===== EXTRACTED MATERIAL

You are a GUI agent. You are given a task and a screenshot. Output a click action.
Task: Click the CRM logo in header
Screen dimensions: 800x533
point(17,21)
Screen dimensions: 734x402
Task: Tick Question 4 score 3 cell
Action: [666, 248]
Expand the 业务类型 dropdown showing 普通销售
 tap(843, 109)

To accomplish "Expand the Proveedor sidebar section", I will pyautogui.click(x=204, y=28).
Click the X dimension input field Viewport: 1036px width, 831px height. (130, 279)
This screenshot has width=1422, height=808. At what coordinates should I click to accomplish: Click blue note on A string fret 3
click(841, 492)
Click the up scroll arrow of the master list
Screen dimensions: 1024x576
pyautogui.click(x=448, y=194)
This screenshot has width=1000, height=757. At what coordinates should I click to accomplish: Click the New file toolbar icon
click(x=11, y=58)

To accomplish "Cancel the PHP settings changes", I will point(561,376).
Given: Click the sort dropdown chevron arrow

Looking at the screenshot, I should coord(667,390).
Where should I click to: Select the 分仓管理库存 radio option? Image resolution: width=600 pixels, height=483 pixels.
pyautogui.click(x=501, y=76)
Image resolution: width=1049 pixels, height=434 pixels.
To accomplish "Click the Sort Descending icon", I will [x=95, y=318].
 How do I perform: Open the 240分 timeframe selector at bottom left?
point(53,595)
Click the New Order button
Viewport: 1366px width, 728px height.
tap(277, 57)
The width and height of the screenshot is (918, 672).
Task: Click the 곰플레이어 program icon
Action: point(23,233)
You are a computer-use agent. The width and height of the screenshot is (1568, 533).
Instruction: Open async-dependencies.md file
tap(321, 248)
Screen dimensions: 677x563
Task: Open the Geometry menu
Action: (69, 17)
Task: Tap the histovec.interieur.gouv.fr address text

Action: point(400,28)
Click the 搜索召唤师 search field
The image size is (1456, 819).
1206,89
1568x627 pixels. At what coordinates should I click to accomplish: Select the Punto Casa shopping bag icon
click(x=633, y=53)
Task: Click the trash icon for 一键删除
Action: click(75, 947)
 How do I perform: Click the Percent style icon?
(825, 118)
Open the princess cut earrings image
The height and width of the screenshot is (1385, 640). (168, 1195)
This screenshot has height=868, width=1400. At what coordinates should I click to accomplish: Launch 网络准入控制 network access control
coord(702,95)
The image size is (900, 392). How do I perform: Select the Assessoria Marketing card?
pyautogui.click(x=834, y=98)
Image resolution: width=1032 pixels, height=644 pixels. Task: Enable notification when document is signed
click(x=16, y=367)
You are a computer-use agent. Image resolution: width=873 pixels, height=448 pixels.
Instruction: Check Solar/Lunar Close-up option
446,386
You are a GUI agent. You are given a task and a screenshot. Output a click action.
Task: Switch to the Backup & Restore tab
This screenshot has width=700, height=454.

==========

**EXERCISE DESCRIPTION**. What lines of the material above hold the string "field"? Please copy them.

**SOLUTION TO THIS EXERCISE**.
Click the X dimension input field Viewport: 1036px width, 831px height. (130, 279)
Click the 搜索召唤师 search field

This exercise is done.